Transcriptional activation of the Egr-1 gene mediated by tetradecanoylphorbol acetate and extracellular signal-regulated protein kinase.

Activation of extracellular signal-regulated protein kinase (ERK) triggers the biosynthesis of Egr-1, a zinc finger transcription factor. Likewise, the tumor promoter 12-O-tetradecanoylphorbol-13-acetate (TPA) strongly upregulates Egr-1 biosynthesis. Here, we have analyzed the genetic elements involved in the regulation of Egr-1 gene transcription by ERK and TPA in human hepatoma cells. Expression experiments using mitogen-activated protein kinase phosphatase-1 or a dominant-negative mutant of the ternary complex factor Elk-1 revealed that the distal cluster of serum response elements is essential in the TPA-induced enhancement of Egr-1 promoter activity, encompassing two independent TPA-responsive elements.
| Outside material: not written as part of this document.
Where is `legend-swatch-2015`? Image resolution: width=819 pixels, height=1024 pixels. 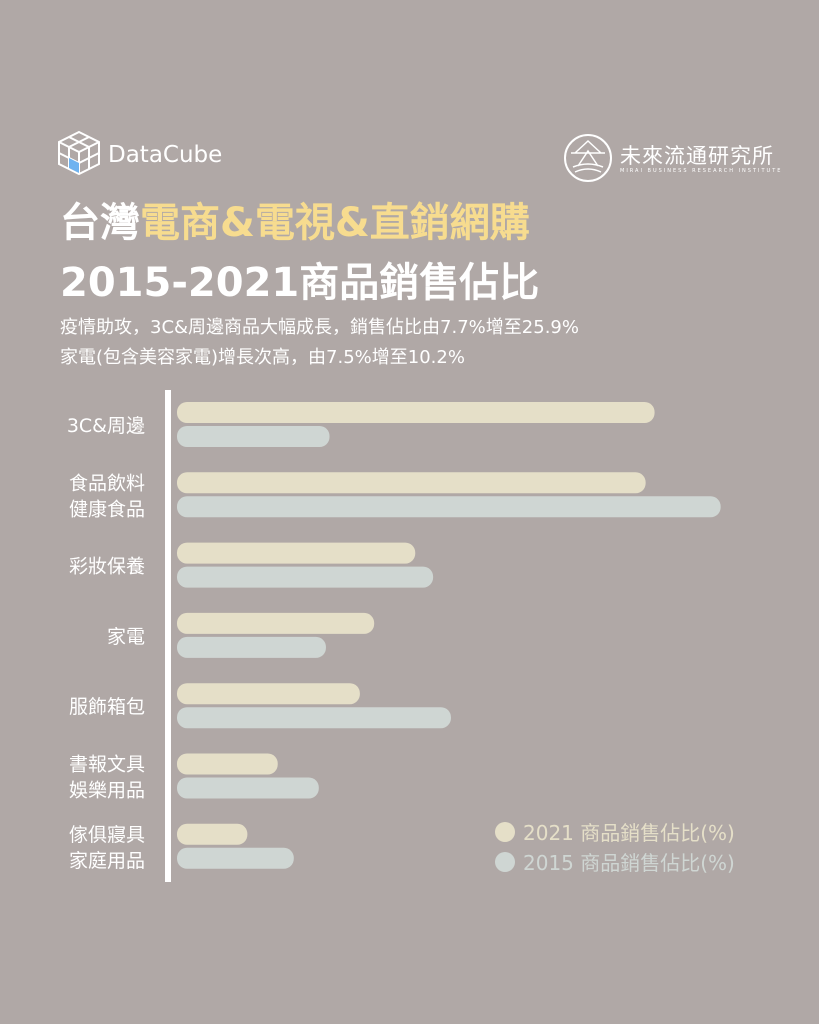
legend-swatch-2015 is located at coordinates (505, 862).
The CRE in the proximal Egr-1 promoter plays, if anything, only a marginal role in TPA-induced stimulus-transcription coupling of the Egr-1 gene. The fact that Egr-1 promoter/reporter gene transcription is upregulated by a constitutively active CREB mutant indicates that the CRE couples other signaling cascades via CREB to the Egr-1 gene.